Кроме того, наша жизнь настолько упорядочена, что очень немногое требует обсуждения. Мы не любим перемен и ненавидим неопределенность. Мы стараемся жить так же, как жили многие столетия; для нас это… необходимо. Нас так мало, а людей так много, и они так нас презирают! Чтобы выжить, мы должны быть абсолютно предсказуемыми. Мы никогда не должны казаться вам, людям, угрозой. Поэтому мы не меняемся, остаемся услужливыми и кроткими. Однако мы не должны никогда оказываться и бесполезными, потому что и это грозило бы нашей расе исчезновением. Вот мы и занимаемся татуировкой знаков гражданства. Мы решительно отказываемся открыть кому-либо секрет нашего искусства, чтобы не оказаться ненужными, и ни разу не нарушили закона ради кого бы то ни было. — Звук, который издала Эйлса, должно быть, у гхемфов обозначал смех. — И этот мой рассказ, несомненно, самая длинная речь, какую я только произносила в жизни.

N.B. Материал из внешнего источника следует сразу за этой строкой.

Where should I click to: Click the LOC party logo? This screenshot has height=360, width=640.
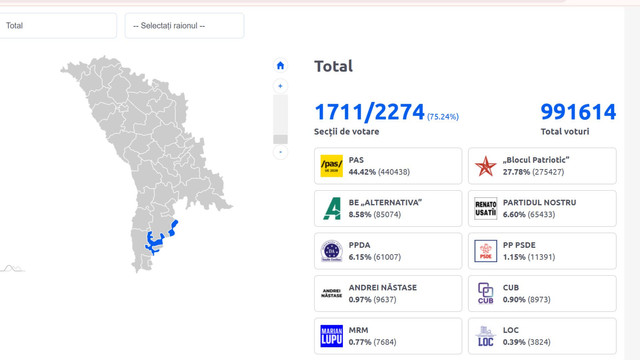click(485, 336)
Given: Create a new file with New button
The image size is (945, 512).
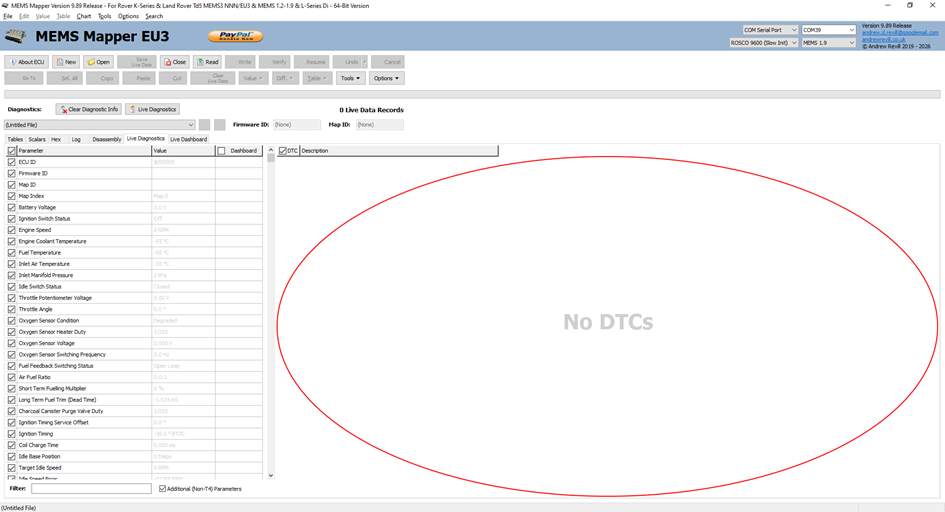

Я обдумала сказанное Эйлсой, и чем больше я думала, тем большее потрясение испытывала. Я никогда раньше не обращала особого внимания на гхемфов — только злилась на них за несгибаемую верность закону. Теперь же мне открылась вся трагичность их существования — постоянная неуверенность в будущем, понимание того, что мы, люди, в любой момент можем их истребить, — и что мы достаточно глупы и жестоки, чтобы именно так и поступить, стоит нам счесть себя задетыми.
Я постаралась ответить Эйлсе как можно вежливее.